B. Perumusan Masalah Kabupaten Bojonegoro sebagai lumbung pangan Indonesia merupakan tempat penghasil, penyimpanan, pendistribusian, pengolahan, peningkatan usaha produktif pengolahan hasil pertanian, serta penyediaan stok pangan secara berkelanjutan. Kondisi sumberdaya lahan di Kabupaten Bojonegoro sangat mendukung untuk usahatani di bidang pertanian, khususnya usahatani padi. Kecamatan Temayang dan Kecamatan Tambakrejo berada pada aliran Sungai Bengawan Solo yang merupakan daerah sentra pertanian padi. Ketersediaan bahan pangan harus terpenuhi dan petani seharusnya mengkonsumsi makanan yang mampu untuk memenuhi gizi sesuai dengan standar yang telah ditentukan (Suryana, 2011). Terdapat kendala dalam sektor pertanian yang disebabkan oleh keterbatasan sumberdaya yang menyebabkan pertanian di Kabupaten Bojonegoro masih bersifat subsisten, yaitu hasil pertanian yang diusahakan oleh petani cenderung dikonsumsi sendiri oleh rumah tangga tani. Hal ini berpengaruh pada pendapatan yang diterima oleh rumah tangga, khususnya rumah tangga tani. Pendapatan yang diterima oleh setiap rumah tangga tani akan mempengaruhi kemampuan tiap rumah tangga untuk melakukan konsumsi pangan untuk memenuhi kebutuhan rumah tangga. Pendapatan yang diterima oleh rumah tangga tani tersebut dapat digunakan untuk mengkonsumsi pangan yang beragam jenisnya. Pendapatan akan mempengaruhi pengeluaran untuk konsumsi pangan dan non pangan yang akan mempengaruhi ketahanan pangan rumah tangga tani. Semakin tidak tahan pangan rumah tangga tani semakin sulit untuk mengkonsumsi beragam makanan yang seimbang dan bermutu. Permasalahan tersebut menimbulkan pertanyaan-pertanyaan sebagai berikut: 1.

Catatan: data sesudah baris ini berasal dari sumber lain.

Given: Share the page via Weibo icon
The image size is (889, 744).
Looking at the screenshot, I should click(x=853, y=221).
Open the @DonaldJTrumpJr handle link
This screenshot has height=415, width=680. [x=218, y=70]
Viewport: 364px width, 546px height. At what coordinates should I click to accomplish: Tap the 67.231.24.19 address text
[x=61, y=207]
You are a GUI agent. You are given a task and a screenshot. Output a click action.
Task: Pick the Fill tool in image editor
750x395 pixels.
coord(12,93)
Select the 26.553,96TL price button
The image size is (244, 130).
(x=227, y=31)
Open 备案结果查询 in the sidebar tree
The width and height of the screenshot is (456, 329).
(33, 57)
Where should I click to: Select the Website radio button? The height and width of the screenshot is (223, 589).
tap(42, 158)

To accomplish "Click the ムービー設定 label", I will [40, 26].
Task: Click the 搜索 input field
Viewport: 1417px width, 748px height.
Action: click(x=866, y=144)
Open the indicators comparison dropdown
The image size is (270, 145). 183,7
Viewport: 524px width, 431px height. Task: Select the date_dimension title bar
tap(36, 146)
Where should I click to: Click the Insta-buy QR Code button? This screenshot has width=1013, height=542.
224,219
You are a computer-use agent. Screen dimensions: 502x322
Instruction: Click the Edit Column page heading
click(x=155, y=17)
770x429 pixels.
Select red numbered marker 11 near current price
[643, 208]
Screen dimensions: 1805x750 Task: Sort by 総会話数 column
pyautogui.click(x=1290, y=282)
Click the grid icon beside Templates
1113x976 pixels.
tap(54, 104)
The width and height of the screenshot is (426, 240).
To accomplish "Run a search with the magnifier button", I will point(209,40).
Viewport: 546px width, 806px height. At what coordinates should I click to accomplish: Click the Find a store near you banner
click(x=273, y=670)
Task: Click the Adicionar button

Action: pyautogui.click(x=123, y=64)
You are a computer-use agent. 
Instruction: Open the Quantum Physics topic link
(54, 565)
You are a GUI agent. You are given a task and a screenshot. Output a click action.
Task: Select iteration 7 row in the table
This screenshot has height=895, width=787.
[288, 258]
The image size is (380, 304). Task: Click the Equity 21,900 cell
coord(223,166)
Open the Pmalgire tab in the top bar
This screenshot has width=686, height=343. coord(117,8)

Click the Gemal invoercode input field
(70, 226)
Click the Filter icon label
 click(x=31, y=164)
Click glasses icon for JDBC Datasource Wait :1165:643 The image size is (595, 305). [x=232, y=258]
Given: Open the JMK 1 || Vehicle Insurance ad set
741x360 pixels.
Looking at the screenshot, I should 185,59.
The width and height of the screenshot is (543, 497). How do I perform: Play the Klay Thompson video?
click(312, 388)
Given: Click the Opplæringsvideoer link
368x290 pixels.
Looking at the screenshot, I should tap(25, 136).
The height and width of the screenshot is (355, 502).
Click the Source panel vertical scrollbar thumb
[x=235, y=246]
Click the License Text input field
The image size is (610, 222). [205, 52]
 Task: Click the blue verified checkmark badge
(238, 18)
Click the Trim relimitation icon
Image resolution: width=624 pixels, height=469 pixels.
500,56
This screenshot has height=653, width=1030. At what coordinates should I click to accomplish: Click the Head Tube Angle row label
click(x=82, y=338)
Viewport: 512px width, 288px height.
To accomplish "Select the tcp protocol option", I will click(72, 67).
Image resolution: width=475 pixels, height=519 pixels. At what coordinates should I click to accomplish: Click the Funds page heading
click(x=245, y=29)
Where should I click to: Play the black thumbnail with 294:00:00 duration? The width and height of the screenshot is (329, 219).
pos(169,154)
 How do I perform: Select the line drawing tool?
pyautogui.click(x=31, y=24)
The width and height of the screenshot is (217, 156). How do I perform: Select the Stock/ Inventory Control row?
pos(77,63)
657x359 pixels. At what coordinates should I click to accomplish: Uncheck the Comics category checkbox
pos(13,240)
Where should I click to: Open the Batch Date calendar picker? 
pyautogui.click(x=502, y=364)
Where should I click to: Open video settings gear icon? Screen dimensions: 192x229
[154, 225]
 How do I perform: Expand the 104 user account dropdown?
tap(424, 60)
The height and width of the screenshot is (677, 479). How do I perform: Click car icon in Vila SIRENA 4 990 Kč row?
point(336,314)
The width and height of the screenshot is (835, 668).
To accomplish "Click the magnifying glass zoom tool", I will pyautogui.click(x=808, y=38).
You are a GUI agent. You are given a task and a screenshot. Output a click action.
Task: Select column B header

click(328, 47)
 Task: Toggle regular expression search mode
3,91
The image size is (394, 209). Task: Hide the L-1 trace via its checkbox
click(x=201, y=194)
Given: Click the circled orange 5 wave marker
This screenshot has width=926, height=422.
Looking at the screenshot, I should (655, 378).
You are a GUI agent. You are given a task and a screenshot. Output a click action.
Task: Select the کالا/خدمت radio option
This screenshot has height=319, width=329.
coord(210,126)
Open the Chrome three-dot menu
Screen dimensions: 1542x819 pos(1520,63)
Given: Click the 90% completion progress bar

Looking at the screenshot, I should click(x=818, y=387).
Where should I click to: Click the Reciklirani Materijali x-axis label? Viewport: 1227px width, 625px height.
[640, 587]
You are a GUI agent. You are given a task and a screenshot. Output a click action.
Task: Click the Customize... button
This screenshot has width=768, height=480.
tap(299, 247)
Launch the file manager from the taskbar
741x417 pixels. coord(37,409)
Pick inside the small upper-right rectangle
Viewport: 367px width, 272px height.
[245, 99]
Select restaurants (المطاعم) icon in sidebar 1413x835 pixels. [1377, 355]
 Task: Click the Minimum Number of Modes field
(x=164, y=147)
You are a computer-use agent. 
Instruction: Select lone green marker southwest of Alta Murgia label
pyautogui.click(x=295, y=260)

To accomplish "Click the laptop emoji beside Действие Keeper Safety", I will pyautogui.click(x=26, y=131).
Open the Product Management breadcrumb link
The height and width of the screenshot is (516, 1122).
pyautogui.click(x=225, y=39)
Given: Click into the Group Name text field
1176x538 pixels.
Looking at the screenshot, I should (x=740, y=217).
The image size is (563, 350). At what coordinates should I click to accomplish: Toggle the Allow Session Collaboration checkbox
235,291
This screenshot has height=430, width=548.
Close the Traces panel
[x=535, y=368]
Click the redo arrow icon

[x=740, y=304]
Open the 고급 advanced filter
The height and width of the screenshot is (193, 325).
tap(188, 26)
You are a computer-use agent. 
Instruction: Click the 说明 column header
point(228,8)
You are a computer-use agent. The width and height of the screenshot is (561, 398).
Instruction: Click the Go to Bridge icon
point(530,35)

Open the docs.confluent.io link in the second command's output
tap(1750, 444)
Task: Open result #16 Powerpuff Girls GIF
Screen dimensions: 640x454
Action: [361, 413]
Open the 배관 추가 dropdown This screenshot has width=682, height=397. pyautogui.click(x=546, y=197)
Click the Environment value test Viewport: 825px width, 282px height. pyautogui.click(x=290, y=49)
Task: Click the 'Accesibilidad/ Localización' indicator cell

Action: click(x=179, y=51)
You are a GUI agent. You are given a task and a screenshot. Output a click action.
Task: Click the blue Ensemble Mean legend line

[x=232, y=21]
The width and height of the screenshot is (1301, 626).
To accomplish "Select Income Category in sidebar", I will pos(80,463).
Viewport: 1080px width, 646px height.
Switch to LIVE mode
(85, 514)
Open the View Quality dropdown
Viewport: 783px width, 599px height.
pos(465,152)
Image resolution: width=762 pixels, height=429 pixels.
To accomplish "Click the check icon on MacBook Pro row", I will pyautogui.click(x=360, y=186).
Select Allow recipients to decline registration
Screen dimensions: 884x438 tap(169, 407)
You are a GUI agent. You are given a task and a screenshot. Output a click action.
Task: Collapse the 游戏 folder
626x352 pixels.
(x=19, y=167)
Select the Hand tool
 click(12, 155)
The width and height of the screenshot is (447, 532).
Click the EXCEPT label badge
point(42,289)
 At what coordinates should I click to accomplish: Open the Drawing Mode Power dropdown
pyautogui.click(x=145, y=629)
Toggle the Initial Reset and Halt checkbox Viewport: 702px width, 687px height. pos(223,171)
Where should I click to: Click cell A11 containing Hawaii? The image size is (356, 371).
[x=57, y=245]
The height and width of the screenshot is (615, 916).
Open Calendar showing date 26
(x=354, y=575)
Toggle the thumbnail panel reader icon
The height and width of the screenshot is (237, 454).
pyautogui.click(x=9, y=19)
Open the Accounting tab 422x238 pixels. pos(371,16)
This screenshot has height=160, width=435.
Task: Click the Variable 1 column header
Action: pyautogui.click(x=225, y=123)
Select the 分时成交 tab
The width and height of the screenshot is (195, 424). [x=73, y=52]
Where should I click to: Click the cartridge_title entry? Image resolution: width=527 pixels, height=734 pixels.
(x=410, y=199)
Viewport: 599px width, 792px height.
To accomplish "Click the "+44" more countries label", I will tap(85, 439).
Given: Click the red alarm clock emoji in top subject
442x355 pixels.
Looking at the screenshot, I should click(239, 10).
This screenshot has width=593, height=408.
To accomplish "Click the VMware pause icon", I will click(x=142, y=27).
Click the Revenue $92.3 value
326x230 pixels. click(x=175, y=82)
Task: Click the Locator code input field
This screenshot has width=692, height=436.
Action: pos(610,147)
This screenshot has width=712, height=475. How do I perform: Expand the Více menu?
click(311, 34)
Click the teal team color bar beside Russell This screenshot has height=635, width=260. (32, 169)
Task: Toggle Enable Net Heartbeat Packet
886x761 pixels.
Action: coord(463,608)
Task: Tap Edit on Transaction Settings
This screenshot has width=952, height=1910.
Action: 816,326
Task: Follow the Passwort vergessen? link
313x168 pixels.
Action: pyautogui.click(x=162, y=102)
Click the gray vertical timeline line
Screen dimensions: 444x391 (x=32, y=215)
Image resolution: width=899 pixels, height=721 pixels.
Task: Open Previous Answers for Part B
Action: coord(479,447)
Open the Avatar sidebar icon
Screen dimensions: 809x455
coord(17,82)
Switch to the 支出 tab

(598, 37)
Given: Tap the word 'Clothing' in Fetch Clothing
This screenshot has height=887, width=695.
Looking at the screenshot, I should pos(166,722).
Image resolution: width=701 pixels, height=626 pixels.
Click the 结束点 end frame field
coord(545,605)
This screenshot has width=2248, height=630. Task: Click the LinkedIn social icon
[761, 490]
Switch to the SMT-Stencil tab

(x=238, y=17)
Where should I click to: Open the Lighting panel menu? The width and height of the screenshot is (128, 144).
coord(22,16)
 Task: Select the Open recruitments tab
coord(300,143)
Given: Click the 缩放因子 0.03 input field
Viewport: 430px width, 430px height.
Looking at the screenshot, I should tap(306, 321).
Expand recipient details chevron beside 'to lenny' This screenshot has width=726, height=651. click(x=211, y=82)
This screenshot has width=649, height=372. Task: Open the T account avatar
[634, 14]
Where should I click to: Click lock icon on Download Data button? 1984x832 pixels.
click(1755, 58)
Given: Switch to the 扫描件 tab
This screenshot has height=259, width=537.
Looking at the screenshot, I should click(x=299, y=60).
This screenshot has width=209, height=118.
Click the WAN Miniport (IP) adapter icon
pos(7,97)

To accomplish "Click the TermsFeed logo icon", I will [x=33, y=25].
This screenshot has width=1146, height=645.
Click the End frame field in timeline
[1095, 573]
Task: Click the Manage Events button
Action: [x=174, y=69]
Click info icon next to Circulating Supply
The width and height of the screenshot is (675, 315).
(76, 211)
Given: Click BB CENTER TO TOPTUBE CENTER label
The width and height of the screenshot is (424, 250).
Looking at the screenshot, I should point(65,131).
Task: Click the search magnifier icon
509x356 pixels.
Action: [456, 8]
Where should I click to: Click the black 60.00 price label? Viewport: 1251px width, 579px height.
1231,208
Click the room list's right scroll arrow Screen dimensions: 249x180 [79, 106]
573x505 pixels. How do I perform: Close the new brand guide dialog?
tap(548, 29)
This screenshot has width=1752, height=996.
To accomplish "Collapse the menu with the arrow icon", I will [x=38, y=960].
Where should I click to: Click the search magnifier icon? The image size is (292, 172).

Bagaimana capaian pola pangan rumah tangga tani terhadap Pola Pangan Harapan?
2.
Faktor-faktor apa saja yang mempengaruhi capaian pola pangan rumah tangga tani terhadap Pola Pangan Harapan? 5
3.
Bagaimana tingkat ketahanan pangan rumah tangga tani? Pertanyaan tersebut dapat dijawab dengan penelitian yang berjudul
“Analisis Pola Pangan Harapan dan Ketahanan Pangan Rumah Tangga Tani di Kabupaten Bojonegoro”.
C. Tujuan Penelitian 1.
Mengetahui capaian pola pangan rumah tangga tani terhadap Pola Pangan Harapan.
2.
Mengetahui faktor-faktor yang mempengaruhi capaian pola pangan rumah tangga tani terhadap Pola Pangan Harapan.
3.
Mengetahui tingkat ketahanan pangan rumah tangga tani.
D. Kegunaan 1.
Bagi peneliti, penelitian ini dapat berguna untuk menambah pengetahuan sekaligus syarat untuk memperoleh derajat kelulusan Sarjana Pertanian di Fakultas Pertanian Universitas Gadjah Mada.
2.
Bagi pemerintah atau pihak-pihak terkait, hasil penelitian ini dapat menjadi bahan pertimbangan dalam pengambilan keputusan untuk mengatasi masalah Pola Pangan Harapan dan ketahanan pangan rumah tangga tani.
3.
Bagi pihak lain, hasil penelitian ini diharapkan dapat memberikan sumbangan pemikiran, tambahan informasi yang bermanfaat, dan dapat dipergunakan sebagai acuan untuk penelitian lebih lanjut.